>>>>>

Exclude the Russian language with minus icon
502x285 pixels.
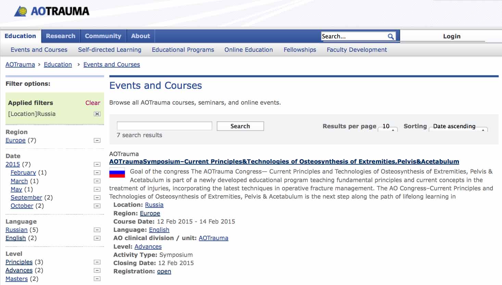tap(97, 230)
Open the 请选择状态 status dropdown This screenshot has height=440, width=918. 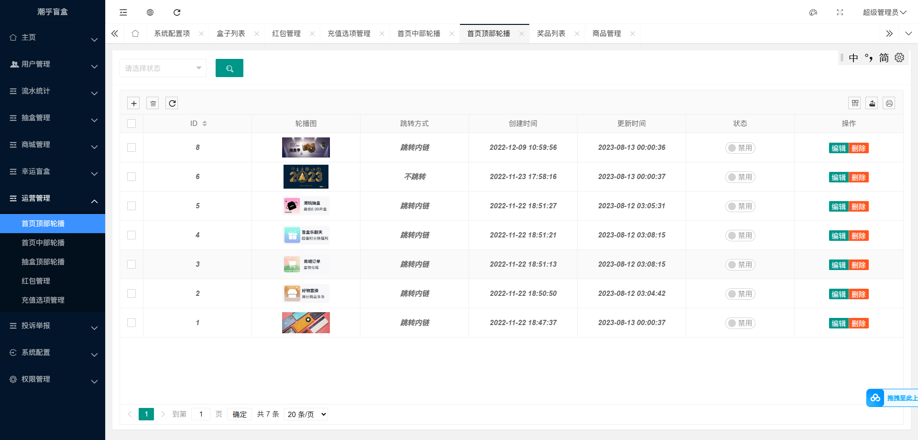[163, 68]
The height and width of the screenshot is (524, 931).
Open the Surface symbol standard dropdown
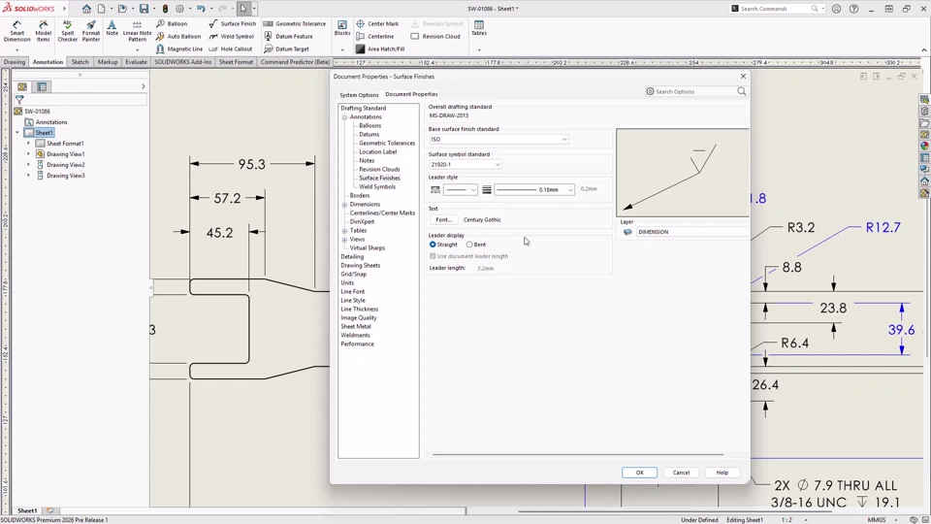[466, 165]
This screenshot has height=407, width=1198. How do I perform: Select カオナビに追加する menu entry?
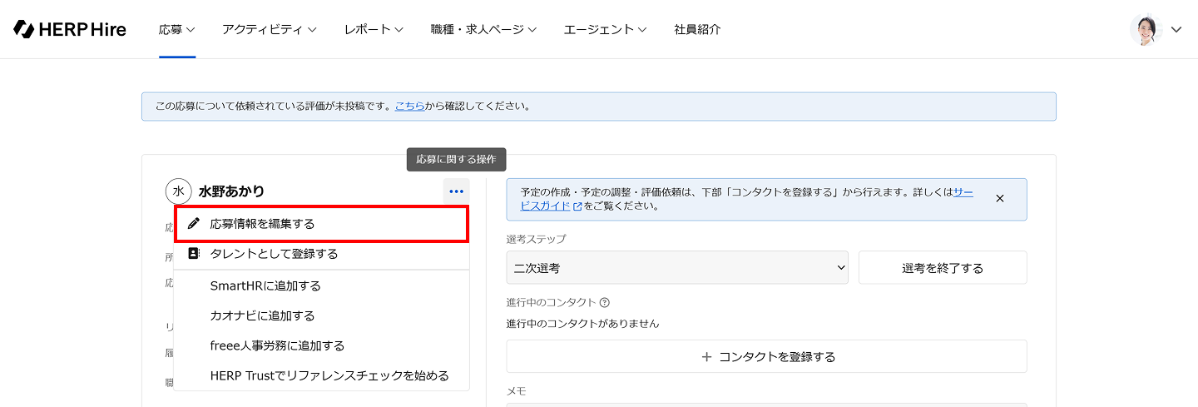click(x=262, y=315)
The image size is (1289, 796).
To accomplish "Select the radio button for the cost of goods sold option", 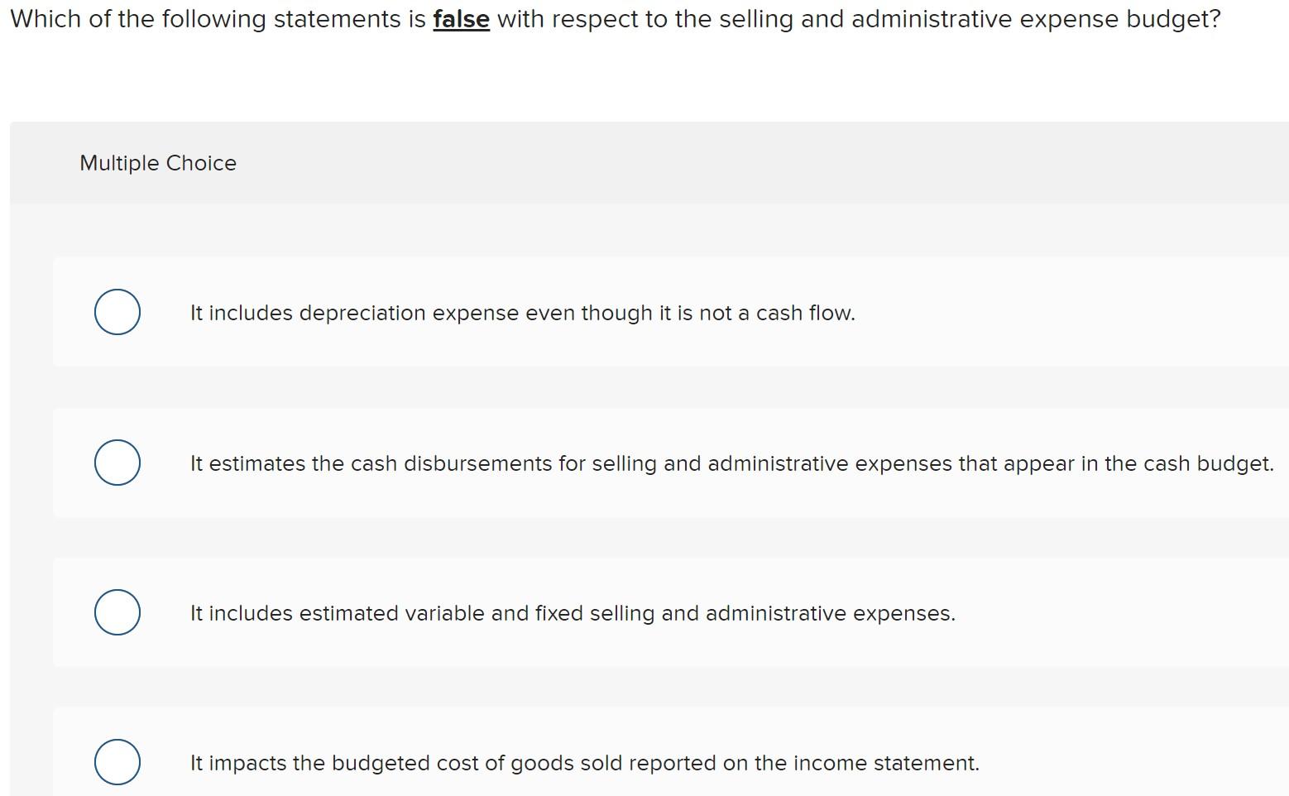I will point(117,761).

<<<<<

## ЗАДАНИЕ
Преобразуйте в таблицу Markdown всё из данных выше, начиная со строки с «The height and» и вниз до строки с «click(x=262, y=315)» включительно, со столбцами «№» и «Строка». Пустые строки пропустите, изображения в ответ не включайте.

## РЕШЕНИЕ ЗАДАНИЯ
| № | Строка |
|---|---|
| 1 | The height and width of the screenshot is (524, 931). |
| 2 | Open the Surface symbol standard dropdown |
| 3 | [466, 165] |
| 4 | This screenshot has height=407, width=1198. How do I perform: Select カオナビに追加する menu entry? |
| 5 | click(x=262, y=315) |